§ **Work instructions**
In full and without changes, output the data.

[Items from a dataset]

____

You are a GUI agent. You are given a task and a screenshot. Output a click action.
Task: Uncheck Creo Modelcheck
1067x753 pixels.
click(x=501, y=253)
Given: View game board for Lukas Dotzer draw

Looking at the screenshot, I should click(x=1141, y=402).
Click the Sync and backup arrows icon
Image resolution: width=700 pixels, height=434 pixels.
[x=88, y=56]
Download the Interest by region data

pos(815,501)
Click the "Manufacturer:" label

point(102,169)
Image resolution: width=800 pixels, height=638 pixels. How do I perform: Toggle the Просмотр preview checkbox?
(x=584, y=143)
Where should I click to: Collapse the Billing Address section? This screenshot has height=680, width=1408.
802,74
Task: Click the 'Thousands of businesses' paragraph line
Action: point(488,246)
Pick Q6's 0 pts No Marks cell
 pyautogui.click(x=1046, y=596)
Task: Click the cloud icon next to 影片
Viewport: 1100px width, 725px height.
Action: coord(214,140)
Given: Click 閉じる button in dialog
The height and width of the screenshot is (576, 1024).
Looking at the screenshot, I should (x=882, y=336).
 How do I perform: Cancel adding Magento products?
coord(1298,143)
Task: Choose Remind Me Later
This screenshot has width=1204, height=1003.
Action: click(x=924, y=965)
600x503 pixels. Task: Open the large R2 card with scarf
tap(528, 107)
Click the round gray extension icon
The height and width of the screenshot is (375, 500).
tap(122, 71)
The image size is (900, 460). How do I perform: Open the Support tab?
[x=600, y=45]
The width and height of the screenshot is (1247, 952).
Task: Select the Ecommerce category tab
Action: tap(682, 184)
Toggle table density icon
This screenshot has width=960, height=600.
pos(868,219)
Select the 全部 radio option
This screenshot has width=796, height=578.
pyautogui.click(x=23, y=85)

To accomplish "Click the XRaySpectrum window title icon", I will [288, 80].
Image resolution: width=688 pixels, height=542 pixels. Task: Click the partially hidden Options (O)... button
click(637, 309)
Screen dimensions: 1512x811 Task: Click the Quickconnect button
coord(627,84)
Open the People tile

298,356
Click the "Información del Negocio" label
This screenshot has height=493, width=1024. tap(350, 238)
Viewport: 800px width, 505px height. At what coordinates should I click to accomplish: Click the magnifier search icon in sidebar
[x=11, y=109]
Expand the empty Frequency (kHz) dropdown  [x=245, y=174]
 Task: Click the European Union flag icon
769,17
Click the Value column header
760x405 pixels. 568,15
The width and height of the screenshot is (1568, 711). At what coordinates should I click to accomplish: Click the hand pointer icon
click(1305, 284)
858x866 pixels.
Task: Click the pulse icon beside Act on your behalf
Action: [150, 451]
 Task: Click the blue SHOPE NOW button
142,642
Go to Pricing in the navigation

____

§ **Output of the task**
You are a GUI agent. You are given a task and a screenshot. Output a click action.
Task: Uncheck Creo Modelcheck
1067x753 pixels.
click(x=501, y=253)
Given: View game board for Lukas Dotzer draw

Looking at the screenshot, I should click(x=1141, y=402).
Click the Sync and backup arrows icon
Image resolution: width=700 pixels, height=434 pixels.
[x=88, y=56]
Download the Interest by region data

pos(815,501)
Click the "Manufacturer:" label

point(102,169)
Image resolution: width=800 pixels, height=638 pixels. How do I perform: Toggle the Просмотр preview checkbox?
(x=584, y=143)
Where should I click to: Collapse the Billing Address section? This screenshot has height=680, width=1408.
802,74
Task: Click the 'Thousands of businesses' paragraph line
Action: point(488,246)
Pick Q6's 0 pts No Marks cell
 pyautogui.click(x=1046, y=596)
Task: Click the cloud icon next to 影片
Viewport: 1100px width, 725px height.
Action: coord(214,140)
Given: Click 閉じる button in dialog
The height and width of the screenshot is (576, 1024).
Looking at the screenshot, I should (x=882, y=336).
 How do I perform: Cancel adding Magento products?
coord(1298,143)
Task: Choose Remind Me Later
This screenshot has width=1204, height=1003.
Action: click(x=924, y=965)
600x503 pixels. Task: Open the large R2 card with scarf
tap(528, 107)
Click the round gray extension icon
The height and width of the screenshot is (375, 500).
tap(122, 71)
The image size is (900, 460). How do I perform: Open the Support tab?
[x=600, y=45]
The width and height of the screenshot is (1247, 952).
Task: Select the Ecommerce category tab
Action: tap(682, 184)
Toggle table density icon
This screenshot has width=960, height=600.
pos(868,219)
Select the 全部 radio option
This screenshot has width=796, height=578.
pyautogui.click(x=23, y=85)

To accomplish "Click the XRaySpectrum window title icon", I will [288, 80].
Image resolution: width=688 pixels, height=542 pixels. Task: Click the partially hidden Options (O)... button
click(637, 309)
Screen dimensions: 1512x811 Task: Click the Quickconnect button
coord(627,84)
Open the People tile

298,356
Click the "Información del Negocio" label
This screenshot has height=493, width=1024. tap(350, 238)
Viewport: 800px width, 505px height. At what coordinates should I click to accomplish: Click the magnifier search icon in sidebar
[x=11, y=109]
Expand the empty Frequency (kHz) dropdown  [x=245, y=174]
 Task: Click the European Union flag icon
769,17
Click the Value column header
760x405 pixels. 568,15
The width and height of the screenshot is (1568, 711). At what coordinates should I click to accomplish: Click the hand pointer icon
click(1305, 284)
858x866 pixels.
Task: Click the pulse icon beside Act on your behalf
Action: [150, 451]
 Task: Click the blue SHOPE NOW button
142,642
Go to Pricing in the navigation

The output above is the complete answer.